[SystemSafety] Component Reliability and System Safety [was: New Paper on MISRA C]

Fri Sep 14 21:24:57 CEST 2018

>> 
Another way to allow such development to be more dependable than it otherwise would be is to switch
to SPARK and then use a back-end C generator if your code has to be in C.
<<

A more direct way would be to use a tool such as Escher C Verifier to give the same guarantees as SPARK about the correctness with respect to requirements of components written in C, or preferably a subset of C++ instead. See my conference paper "Can C++ be made as safe as SPARK". Sadly, the number of C and C++ developers interested in proving their code correct is close to zero.

On 14 September 2018 08:03:25 BST, Peter Bernard Ladkin <ladkin at causalis.com> wrote:
>Paul has raised the issue of component reliability, for example, the
>dependability that may accrue
>to programs to the MISRA C coding standard and checked with static
>analysis tools aimed at that
>standard, and what that might have to do with system safety,
>referencing Nancy Leveson's book
>Engineering a Safer World.
□ □ □ □ □ □ □
Write out the passage of the post above on component reliability and system safety word for word, from "[SystemSafety] Component Reliability" to "to be in C.".

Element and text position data
□ □ □ □ □ □ □
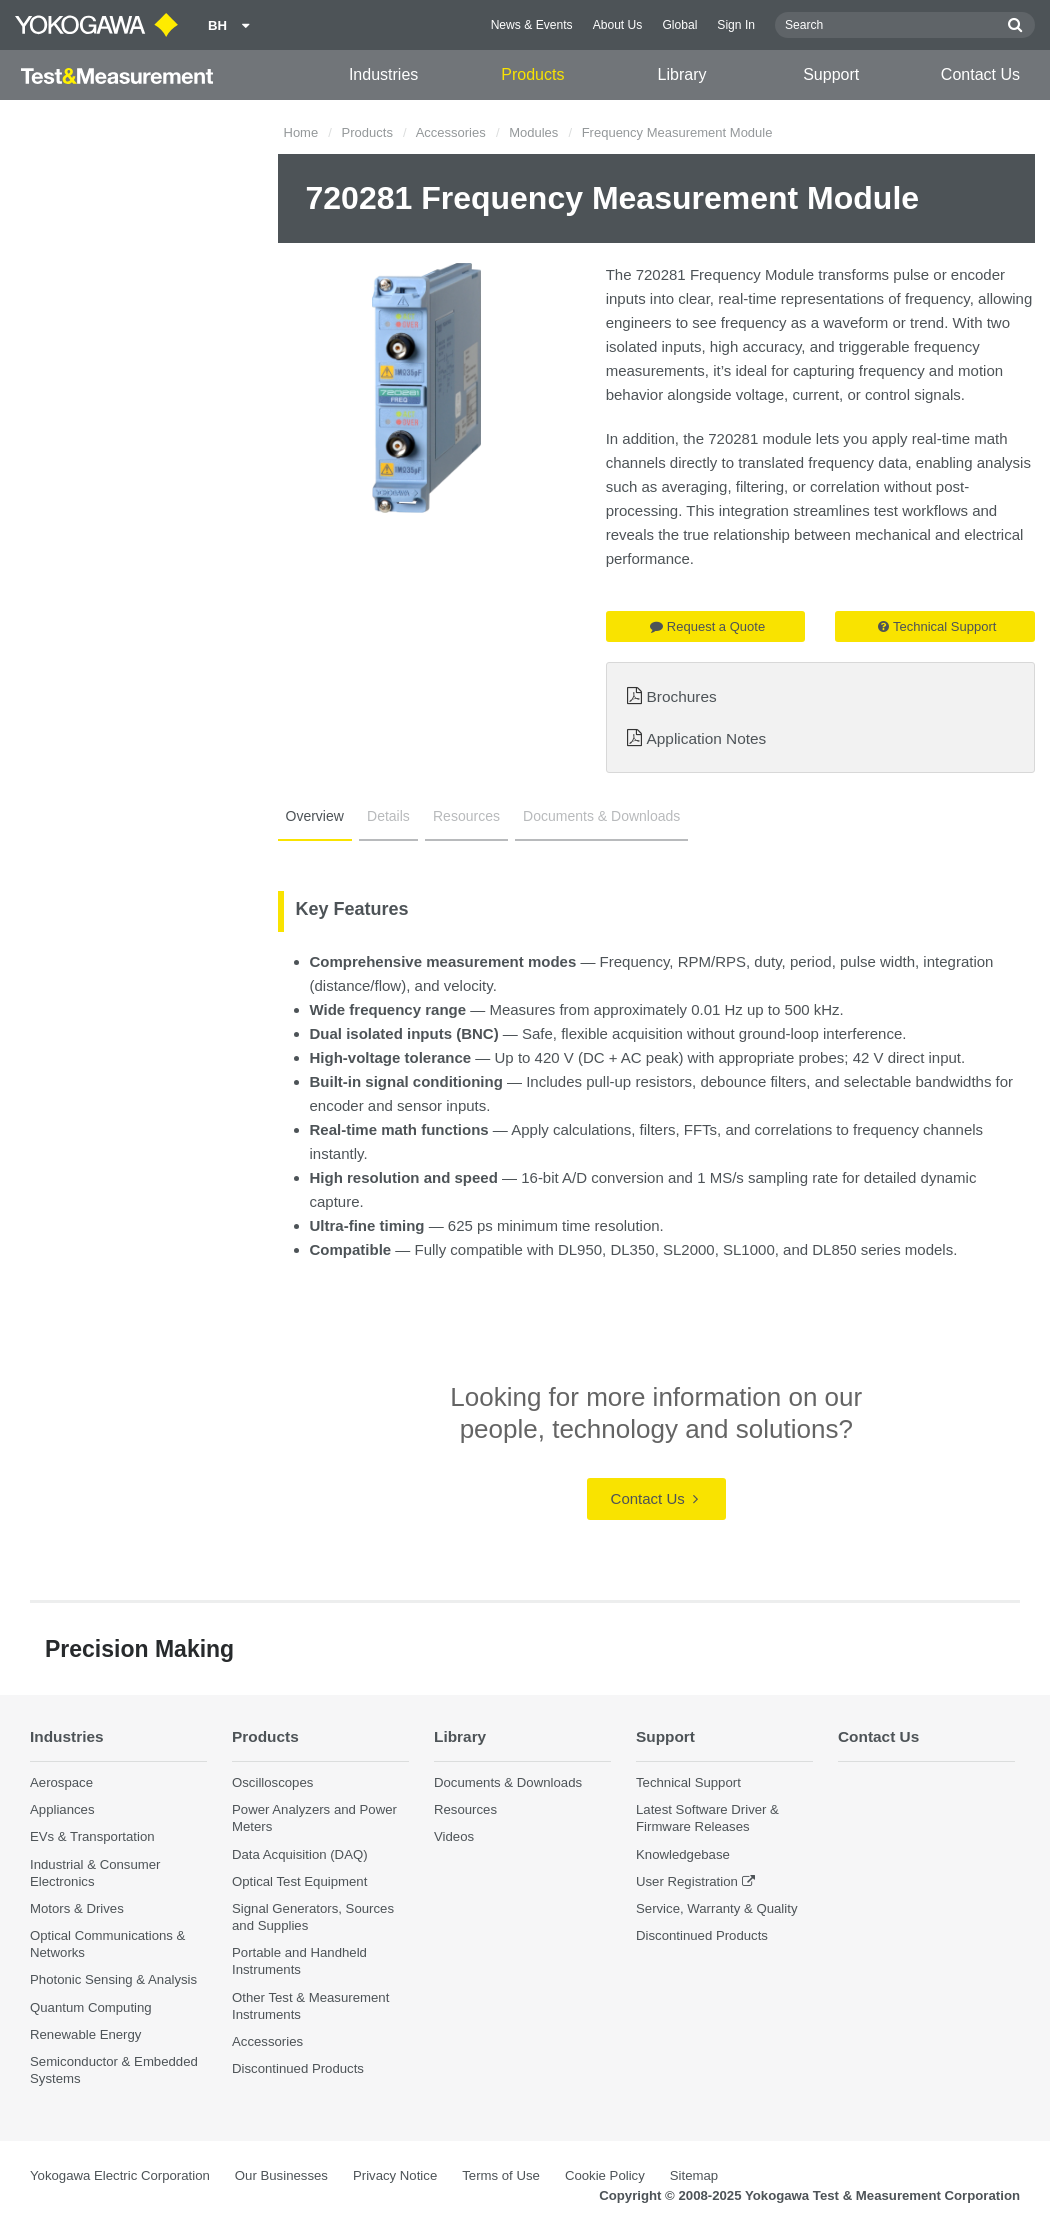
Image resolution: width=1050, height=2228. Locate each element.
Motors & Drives (77, 1908)
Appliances (62, 1809)
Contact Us (980, 74)
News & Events (532, 25)
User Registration (687, 1881)
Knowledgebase (683, 1854)
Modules (533, 132)
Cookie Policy (605, 2175)
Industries (383, 74)
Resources (466, 816)
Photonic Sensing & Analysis (113, 1979)
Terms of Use (501, 2175)
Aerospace (61, 1782)
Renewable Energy (85, 2034)
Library (682, 74)
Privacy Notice (395, 2175)
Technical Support (937, 626)
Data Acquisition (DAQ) (300, 1854)
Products (532, 74)
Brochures (682, 696)
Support (831, 74)
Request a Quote (707, 626)
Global (679, 25)
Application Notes (707, 738)
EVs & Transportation (92, 1836)
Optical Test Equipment (299, 1881)
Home (301, 132)
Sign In (736, 25)
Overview (315, 816)
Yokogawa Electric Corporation (120, 2175)
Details (388, 816)
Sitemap (694, 2175)
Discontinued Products (298, 2068)
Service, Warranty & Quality (716, 1908)
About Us (618, 25)
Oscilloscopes (272, 1782)
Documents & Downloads (601, 816)
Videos (454, 1836)
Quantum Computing (91, 2007)
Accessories (451, 132)
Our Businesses (281, 2175)
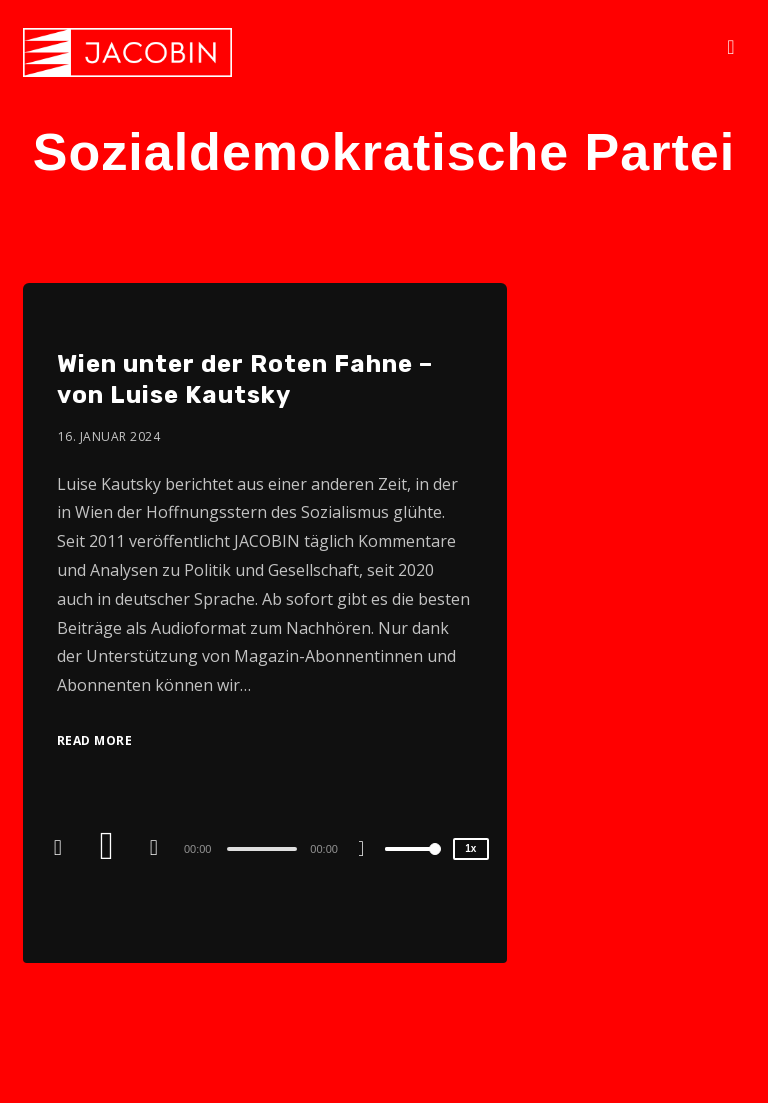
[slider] (262, 849)
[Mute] (369, 851)
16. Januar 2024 (109, 436)
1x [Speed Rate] (470, 848)
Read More (95, 740)
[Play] (109, 848)
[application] (265, 848)
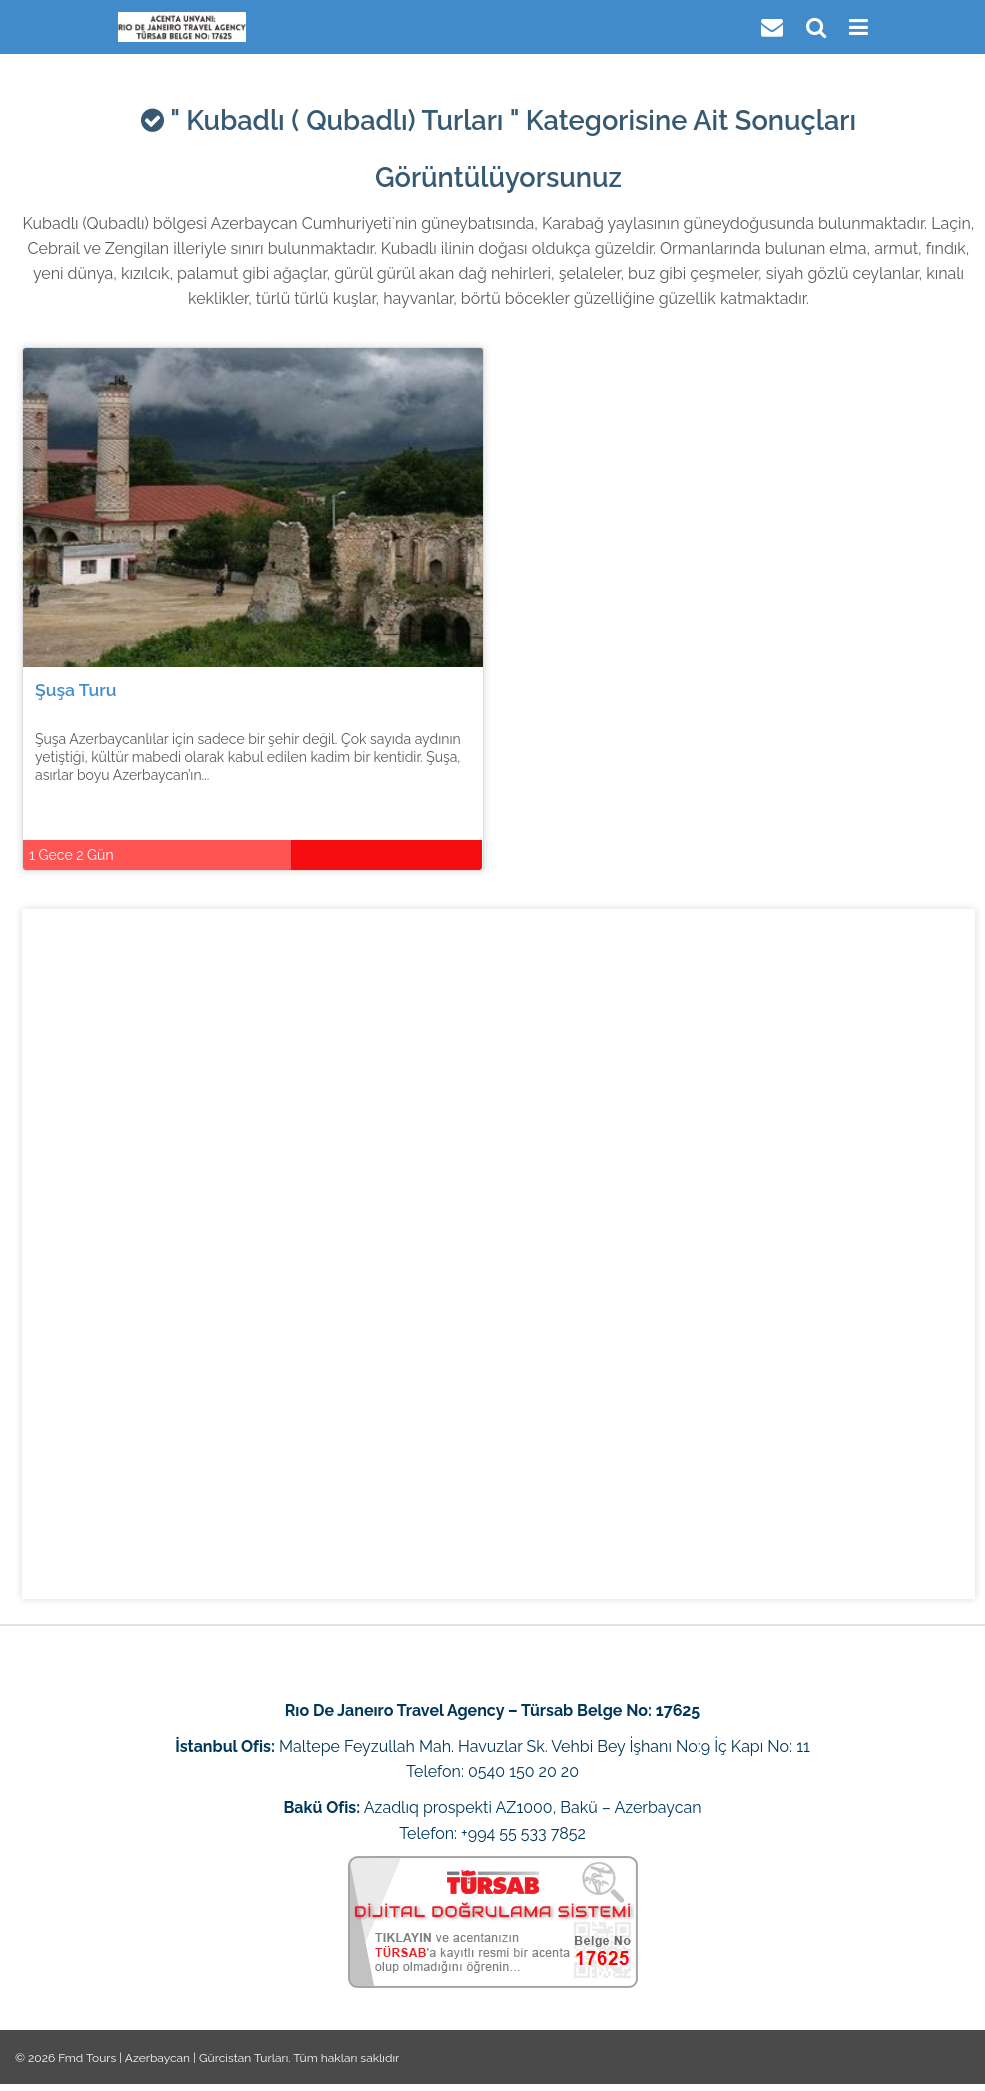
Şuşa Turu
□ □ □ □ □ □ □
The completed task:
[SystemSafety] Component Reliability and System Safety [was: New Paper on MISRA C]

Fri Sep 14 21:24:57 CEST 2018

>> 
Another way to allow such development to be more dependable than it otherwise would be is to switch
to SPARK and then use a back-end C generator if your code has to be in C.